Russia and West in showdown over aid to Syria’s rebel area

UNITED NATIONS (AP) – Russia and the West are in a showdown over continuing the delivery of humanitarian aid to Syria’s mainly rebel-held northwest after the current United Nations (UN) mandate expired yesterday.

Germany and Belgium on Thursday called for a vote on a draft resolution that would maintain the two border crossings from Turkey to the northwest for six months – a position supported by the UN secretary-general, UN humanitarian chief, and many aid organisations.

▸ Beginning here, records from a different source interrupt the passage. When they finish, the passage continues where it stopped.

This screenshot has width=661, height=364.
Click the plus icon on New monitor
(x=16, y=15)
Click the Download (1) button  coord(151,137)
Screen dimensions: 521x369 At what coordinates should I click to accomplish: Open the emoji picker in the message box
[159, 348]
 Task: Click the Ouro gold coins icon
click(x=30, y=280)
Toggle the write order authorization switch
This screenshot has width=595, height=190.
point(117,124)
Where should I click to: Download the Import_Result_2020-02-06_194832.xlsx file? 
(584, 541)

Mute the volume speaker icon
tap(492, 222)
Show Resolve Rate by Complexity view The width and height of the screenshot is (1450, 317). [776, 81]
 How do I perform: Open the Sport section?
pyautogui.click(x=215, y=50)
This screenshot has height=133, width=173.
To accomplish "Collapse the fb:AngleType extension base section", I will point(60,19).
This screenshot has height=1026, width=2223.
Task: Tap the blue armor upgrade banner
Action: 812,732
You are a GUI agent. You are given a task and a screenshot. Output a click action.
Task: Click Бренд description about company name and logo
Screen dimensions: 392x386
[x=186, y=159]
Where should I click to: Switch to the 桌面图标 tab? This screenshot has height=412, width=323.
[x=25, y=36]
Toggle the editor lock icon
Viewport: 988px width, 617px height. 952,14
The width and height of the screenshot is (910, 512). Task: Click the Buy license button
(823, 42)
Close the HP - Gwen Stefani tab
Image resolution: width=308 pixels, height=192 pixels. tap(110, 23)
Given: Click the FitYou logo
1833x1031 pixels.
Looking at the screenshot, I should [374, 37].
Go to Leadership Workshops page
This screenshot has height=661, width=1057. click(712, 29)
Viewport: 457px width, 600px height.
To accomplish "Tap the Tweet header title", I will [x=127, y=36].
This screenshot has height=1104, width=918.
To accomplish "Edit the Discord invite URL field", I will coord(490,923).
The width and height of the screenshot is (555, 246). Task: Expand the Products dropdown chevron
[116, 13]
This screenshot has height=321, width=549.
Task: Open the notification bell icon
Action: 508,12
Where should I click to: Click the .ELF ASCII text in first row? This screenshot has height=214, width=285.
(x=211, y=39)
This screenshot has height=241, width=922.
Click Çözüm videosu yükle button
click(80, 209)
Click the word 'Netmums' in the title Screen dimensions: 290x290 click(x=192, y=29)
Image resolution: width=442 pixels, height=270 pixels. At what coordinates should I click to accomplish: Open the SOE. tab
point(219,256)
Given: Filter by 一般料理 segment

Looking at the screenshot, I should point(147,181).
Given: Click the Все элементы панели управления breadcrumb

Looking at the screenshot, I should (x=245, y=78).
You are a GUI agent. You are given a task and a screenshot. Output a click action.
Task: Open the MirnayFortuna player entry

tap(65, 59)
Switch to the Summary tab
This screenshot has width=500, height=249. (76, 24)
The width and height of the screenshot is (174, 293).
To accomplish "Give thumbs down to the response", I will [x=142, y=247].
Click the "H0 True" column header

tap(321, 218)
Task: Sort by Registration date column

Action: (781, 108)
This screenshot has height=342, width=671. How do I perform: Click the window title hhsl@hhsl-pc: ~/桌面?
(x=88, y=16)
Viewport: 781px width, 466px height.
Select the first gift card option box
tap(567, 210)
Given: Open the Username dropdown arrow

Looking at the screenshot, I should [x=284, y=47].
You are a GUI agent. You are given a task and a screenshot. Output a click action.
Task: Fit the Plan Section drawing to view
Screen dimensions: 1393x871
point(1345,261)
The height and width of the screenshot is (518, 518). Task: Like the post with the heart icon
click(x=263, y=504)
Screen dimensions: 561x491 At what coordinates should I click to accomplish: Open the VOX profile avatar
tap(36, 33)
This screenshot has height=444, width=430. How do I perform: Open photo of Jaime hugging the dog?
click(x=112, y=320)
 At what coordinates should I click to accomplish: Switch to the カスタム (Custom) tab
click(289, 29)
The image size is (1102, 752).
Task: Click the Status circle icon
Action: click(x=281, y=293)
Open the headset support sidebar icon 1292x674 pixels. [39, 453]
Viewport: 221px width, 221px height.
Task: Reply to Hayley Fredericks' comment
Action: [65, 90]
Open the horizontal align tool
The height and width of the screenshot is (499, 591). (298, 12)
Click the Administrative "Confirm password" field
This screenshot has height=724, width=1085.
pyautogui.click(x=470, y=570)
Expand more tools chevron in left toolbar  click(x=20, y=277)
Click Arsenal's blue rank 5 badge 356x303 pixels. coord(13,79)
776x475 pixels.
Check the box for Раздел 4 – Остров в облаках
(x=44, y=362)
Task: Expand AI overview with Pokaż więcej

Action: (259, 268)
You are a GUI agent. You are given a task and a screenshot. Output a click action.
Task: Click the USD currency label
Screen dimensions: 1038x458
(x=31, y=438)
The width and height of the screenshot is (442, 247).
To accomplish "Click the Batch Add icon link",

Without waiting for the result, Russia announced late Thursday that it had circulated a new resolution which would authorise just one crossing from Turkey for a year. It put the draft in a form that can be put to a vote.

A series of tweets from Russia’s Deputy UN Ambassador Dmitry Polyansky announcing the new Russian resolution and urging Western support strongly indicated that Moscow will veto the German-Belgium draft.

Russia, Syria’s closest ally, has argued that aid should be delivered from within Syria across conflict lines. But the UN and humanitarian groups said aid for 2.8 million needy people in the northwest can’t get in that way.

The German-Belgium resolution being voted on would extend the mandate for the two border crossings from Turkey to the northwest – Bab al-Salam and Bab al-Hawa – for six months. The Russian-drafted resolution would only authorise cross-border deliveries through the Bab al-Hawa crossing, for a year.

Germany’s UN ambassador, Christoph Heusgen, said on Wednesday that while the Bab Al-Hawa crossing is used to deliver aid to Idlib province, the Bab al-Salam crossing reaches the region north of Aleppo, where an additional 300,000 Syrians displaced by the last offensive are now sheltering. “Both areas are separated by conflict lines,” he said.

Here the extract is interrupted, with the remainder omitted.